Young workers have always had to take cruddier jobs at lower pay. What is different this time is that these lower wages are not the first step in a progression of better paying jobs. Rather, they are a dead end; the first in what will probably be a series of low-paying and insecure positions. From the point of view of capital, the logic of this strategy of attacks on younger workers is straightforward; in order to increase profits, it is necessary to cut wages. It is easier to cut the wages of young workers entering the work force, who have little organized power and less sense of entitlement, than it is to cut the wages of older workers. This perspective was quite explicit during the 1980s when companies forced unions to accept two-tier wage structures (one tier for older workers, a lower one for new workers) as part of their contracts. In the new information and services industry, it hasn’t even been necessary to renegotiate — the starting point is low wages for unorganized workers.

Large numbers of the children of middle-class families, or working-class families that obtained a middle-class standard of living, are being reproletarianized: they are being forced into a job market in which they must compete for jobs, not just with their neighbors but with workers in Mexico and Malaysia. This is what “Generation X” really represents: reproletarianized white youth. Reproles for short. Most Generation Xers may not be conscious of the shift in their class position that has taken place but there is a generalized understanding that they will be worse off than their parents.

Ashamed as we might be to admit it, Love and Rage in the US and Canada is a Generation X organization. (In Mexico the picture is different, but Love and Rage is just as much an expression of global capitalist restructuring there as here. The continental orientation of Love and Rage is really just a reflection of the new capitalist terrain we are on as reflected in NAFTA.) The US and Canadian membership of Love and Rage is almost exclusively white. The handful of members who are not in their twenties are all people who were attracted to Love and Rage by the activity of its young membership. The vast majority of our members are either from middle-class or relatively privileged working-class families. Only a handful of members are from elite or poor working-class backgrounds. And of course there are all the piercings and tattoos.

It is my position that Love and Rage can only escape its current paralysis by looking at itself no longer as the expression of the whole of oppressed humanity, but rather as the revolutionary organization of a particular section of this society, the reproles, that acts in alliance with other sections of society and their organizations. It may be our purpose to identify the interests of the reproles with those of the rest of humanity, but we should not arrogantly attempt to speak on behalf of the whole of humanity.

Revolutionary Slackers?

The position of the reproles creates conditions that will tend to radicalize them. The deepening realization that the system will not give them the comfortable lives they grew up with is already giving rise to profound frustrations. As conditions get worse, larger numbers of the reproles will become receptive to calls for militant action for radical social change. The question is what kind of action for what kind of vision of social change. The reproles are just as likely (maybe more likely) to be won over to internationalist and anti-authoritarian radicalism. Fascism in the 1920s and 1930s obtained its mass following from middle and working-class youth facing unemployment and other attacks on their standard of living. Fascism is already on the march again in Europe; in North America, the Klan, the Nazis, and the Christian Right are all growing.
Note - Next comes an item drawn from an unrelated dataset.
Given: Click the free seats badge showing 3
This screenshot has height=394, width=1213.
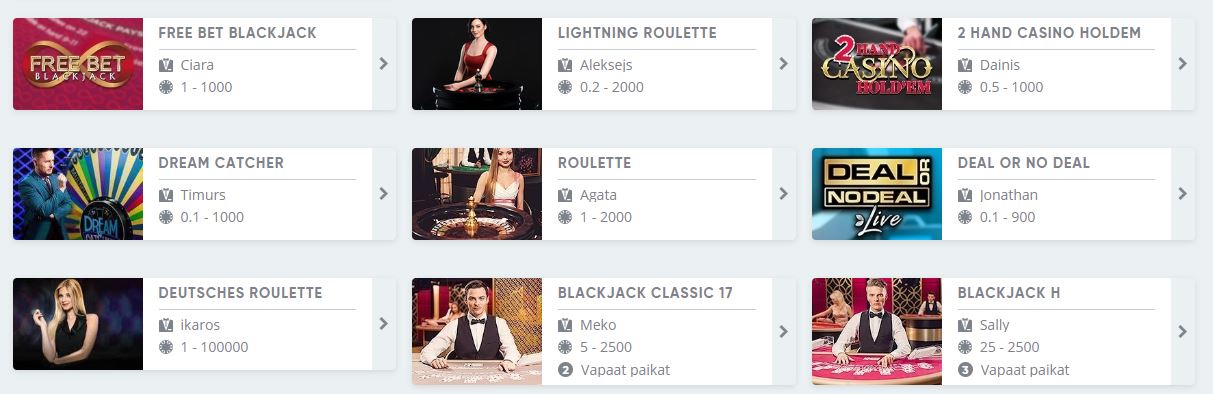Looking at the screenshot, I should tap(965, 369).
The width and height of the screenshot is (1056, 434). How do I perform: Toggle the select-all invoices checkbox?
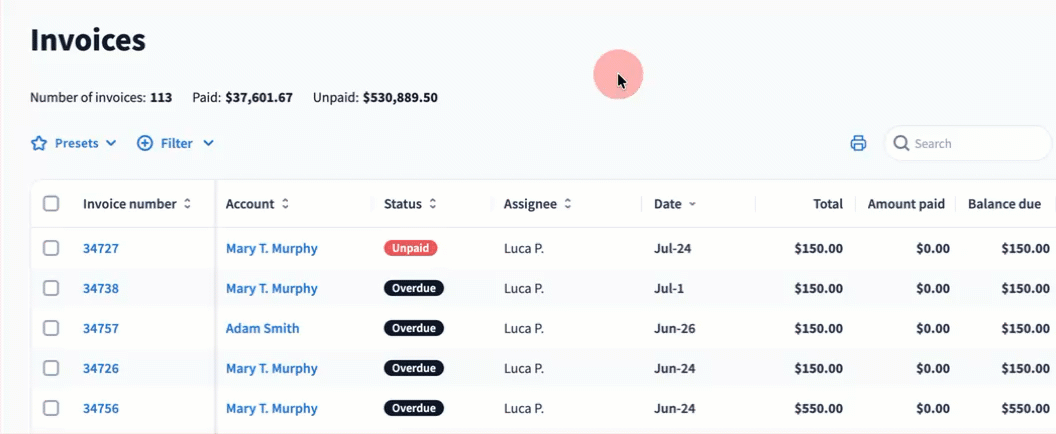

If we re-conceive of Love and Rage as a reprole organization, then the main task that confronts us quickly becomes clear. We must seek to win over as large a section of the reproles as possible to a perspective of acting in a revolutionary alliance with other oppressed groups and away from various forms of fascism. The details of how to carry out such a project are what we need to talk about. What is the relative importance of directly fighting the fascists and opposing the racist violence of the state (in the form of police brutality and the mass imprisonment of Black and Latino youth)? How important is international solidarity work in this process? To what degree does the fight for women’s liberation or for qucer liberation undermine the appeal of fascism? What are the prospects for struggles in the workplace, in commu nities or on campuses?

Do the Right ThinaAnd Not the White Thing

So far I have talked about Generation X in terms of the changing structure of capitalism and the re-shuffling of class relationships represented by reproletarianization. But this is a white-supremacist society and it is not possible to neatly separate the categories of class and race. The project of winning over the reproles to revolutionary politics means we have to confront the question of whiteness.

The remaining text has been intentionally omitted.